** Teks yang Diberikan **

⟨

04 Februari 2009

Laskar Pelangi VS Hedonisme


Masih tersisa dalam ingatan kita. Saat seorang Tauifk Ismail membacakan sebuah puisi dihadapan sang wakil presiden –Yusuf Kalla- negeri ini ketika peringatan Hari Pendidikan Nasional di suatu daerah. Tak disangka puisi yang dibaca olehnya membuat telinga sang wakil prsiden negeri ini terlihat memerah. Bukan lantaran tingginya nada alat pengeras suara sehingga memekakan telinga sang wakil presiden, tetapi karena dalam puisi tersebut tesisip beberapa kata-kata ‘kotor’ yang didengar oleh sang wakil presiden.

“… sekolah kami bagai kandang ayam…”

Begitulah bunyi kata-kata ‘kotor itu’. Sebenarnya kata-kata tersebut hanyalah sebuah cermin dari keprihatinan seorang sastrawan atas kondisi pendidikan Indonesia saat ini. Kemprihatinan juga bagi masyarakat Indonesia umumnya untuk benar-benar merasakan dunia pendidikan yang mensejahterakan.

Dengan nada mengelak, dalam sambutannya sang wakil presiden membantah jika sekolah yang ada saat ini dianggap sebagai kandang ayam. Tidak disangka. Puisi yang hanya terdiri dari beberapa baris dan dibaca dalam waktu beberapa menit itu mampu mengalahkan suara ribuan masyarakat yang turun –berunjuk rasa- ke jalan berualang kali untuk menuntut agar anggaran pendidikan di Indonesia ditingkatkan.

⟩

** Bahan Sumber **
⟨

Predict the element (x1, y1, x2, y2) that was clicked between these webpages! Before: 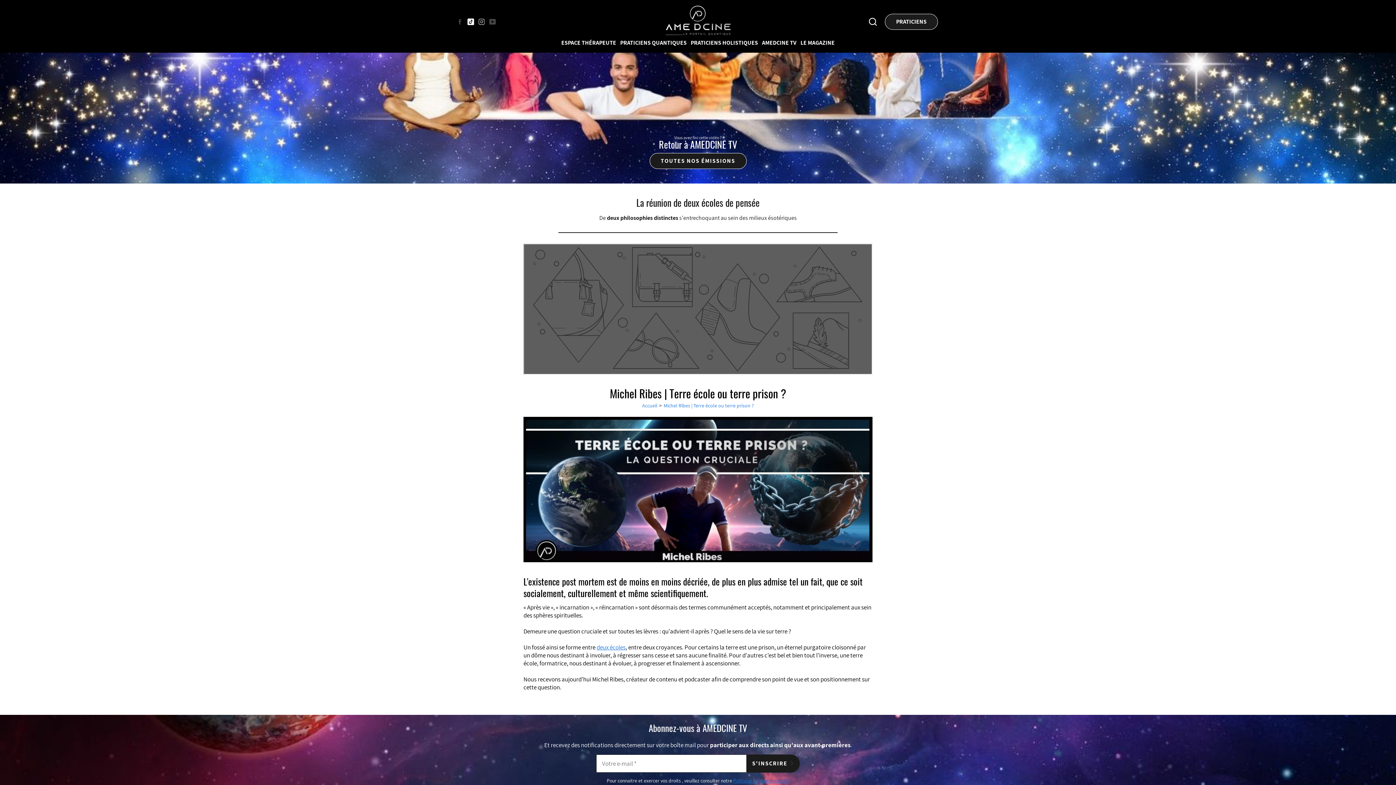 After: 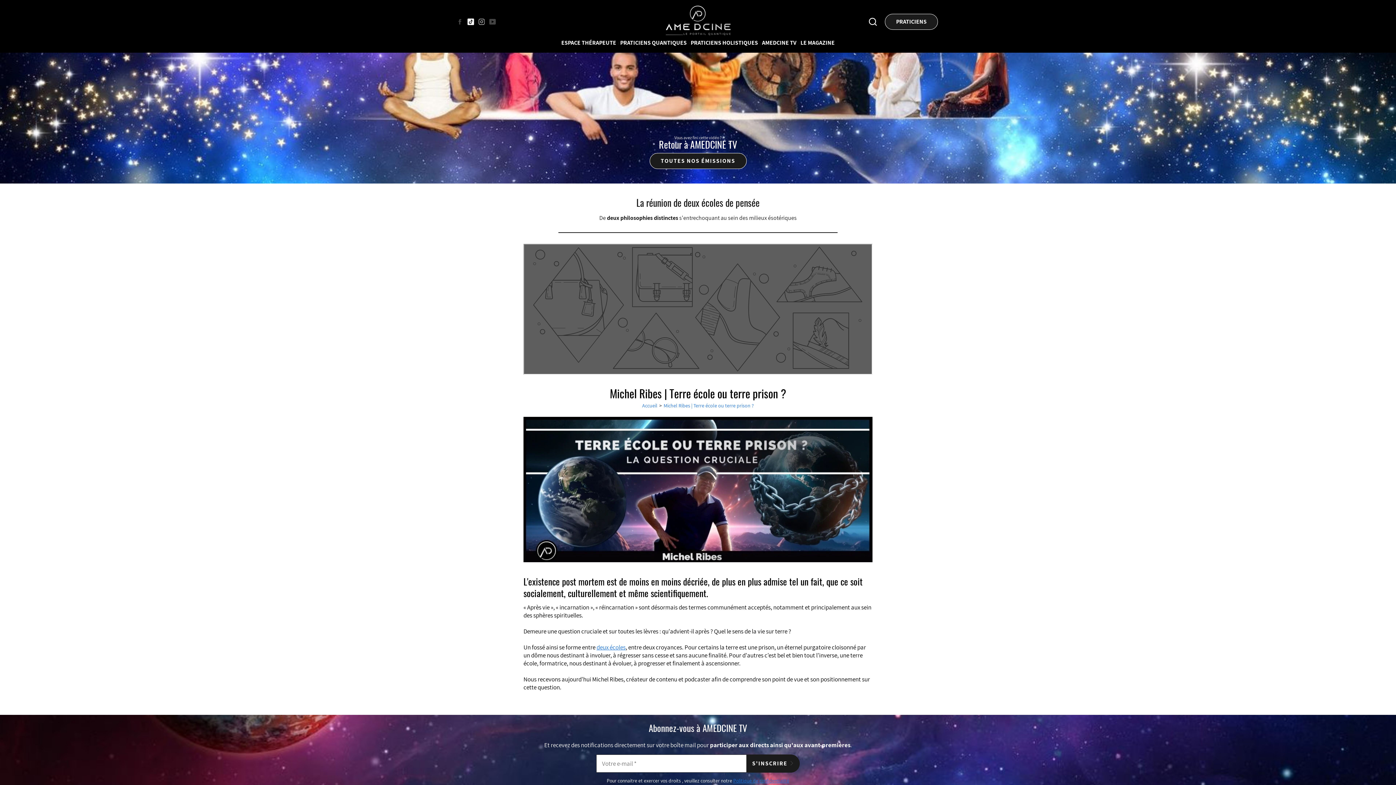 Action: bbox: (465, 16, 476, 27) label: Tiktok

⟩

** Daftar Tugas **
1. Menurut teks yang diberikan, kata-kata 'kotor' dalam puisi itu sebenarnya merupakan cermin dari apa?
2. Tuliskan kembali bagian teks yang diberikan, mulai dari "Begitulah bunyi kata-kata" dan terus sampai "pendidikan yang mensejahterakan.".

** Jawaban Soal **
1. Cermin dari keprihatinan seorang sastrawan atas kondisi pendidikan Indonesia saat ini.

2.
Begitulah bunyi kata-kata ‘kotor itu’. Sebenarnya kata-kata tersebut hanyalah sebuah cermin dari keprihatinan seorang sastrawan atas kondisi pendidikan Indonesia saat ini. Kemprihatinan juga bagi masyarakat Indonesia umumnya untuk benar-benar merasakan dunia pendidikan yang mensejahterakan.